COMO DIRIGENTE, DEVO OU NÃO AGIR?
No exercício da função de dirigente escutista, é natural surgir a dúvida: até que ponto devo intervir quando noto situações menos corretas, seja no uso do uniforme, na aplicação do método escutista ou em outras práticas?
Por um lado, a missão do dirigente passa precisamente por ser guardião do método, do espírito e da identidade escutista. O uniforme, os símbolos e as tradições não são meros detalhes: carregam valores, transmitem pertença e refletem a seriedade do compromisso assumido. Corrigir, neste sentido, não é um ato de rigidez, mas sim de cuidado e coerência com aquilo que se quer transmitir às gerações mais novas.
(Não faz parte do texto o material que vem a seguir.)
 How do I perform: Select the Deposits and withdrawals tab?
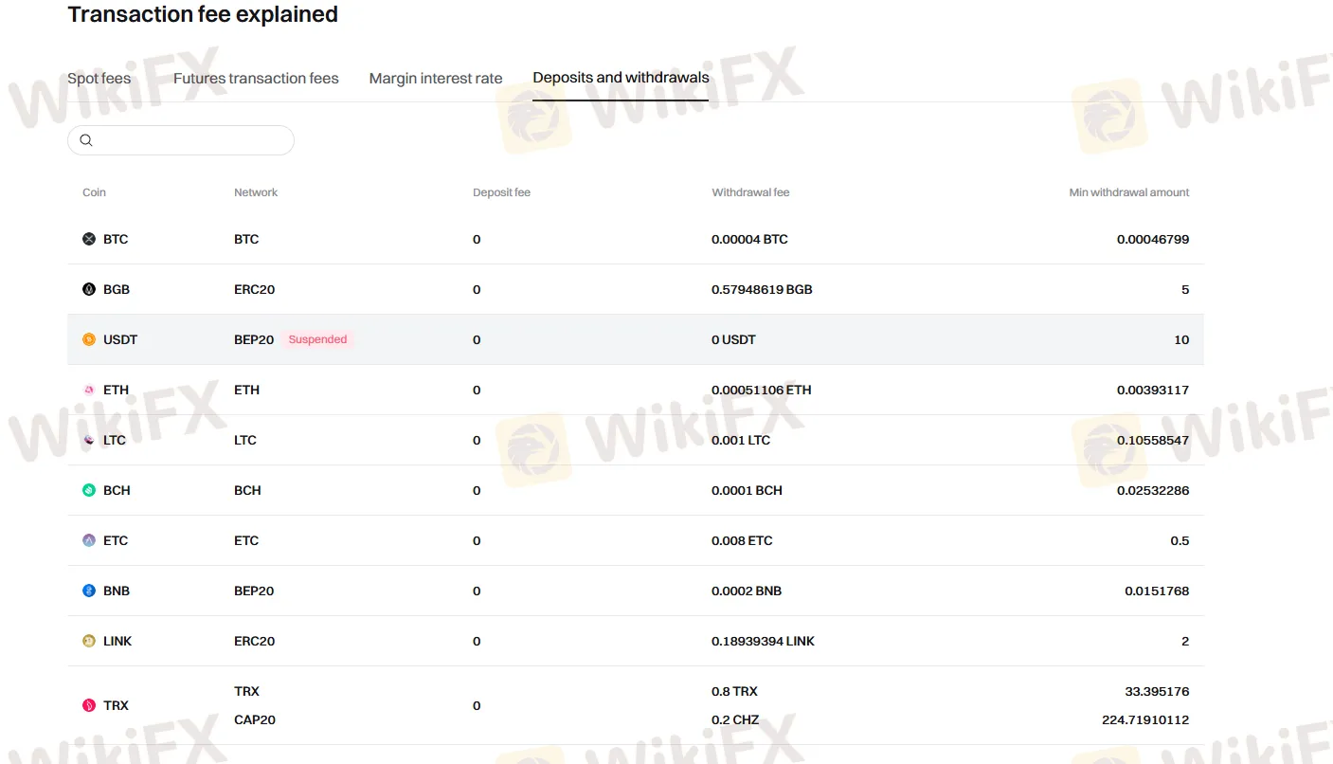click(x=621, y=78)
Por outro lado, é legítimo recear interpretações negativas. Intervenções mal compreendidas podem ser vistas como excesso de rigor, “cotas” ou posturas retrógradas. Mas importa lembrar que a forma como se corrige faz toda a diferença: se for feita com empatia, explicando o porquê, valorizando o sentido do gesto e não apenas a regra em si, dificilmente será lida como imposição.
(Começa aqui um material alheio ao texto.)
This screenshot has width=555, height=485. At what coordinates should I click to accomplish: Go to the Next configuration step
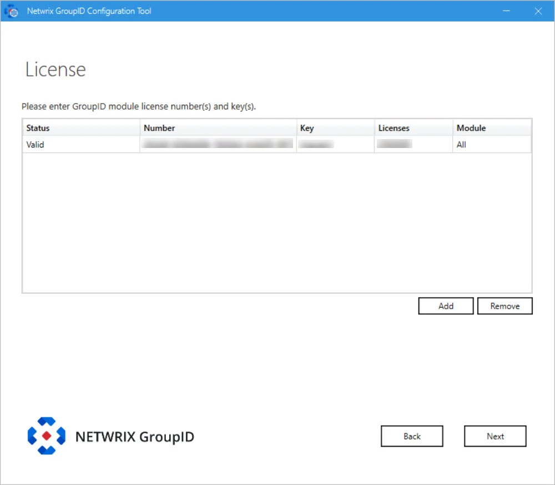coord(495,436)
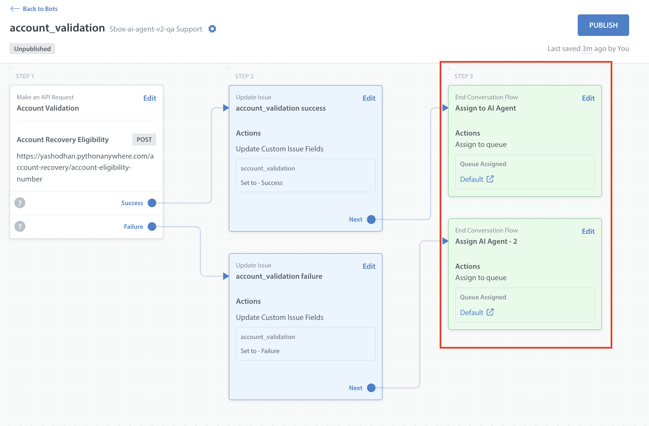Screen dimensions: 649x426
Task: Go Back to Bots list
Action: click(x=40, y=9)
O equilíbrio está em agir com discernimento. O dirigente não precisa de apontar cada deslize, mas deve ser firme naquilo que compromete a essência do escutismo. O exemplo pessoal, aliado a uma palavra de orientação clara e respeitosa, é a ferramenta mais poderosa para ensinar.
Corrigir não é ser retrógrado. É assumir a responsabilidade de transmitir corretamente o que recebemos, para que o movimento se mantenha vivo, fiel e significativo. Mais do que “vigiar erros”, trata-se de formar consciências.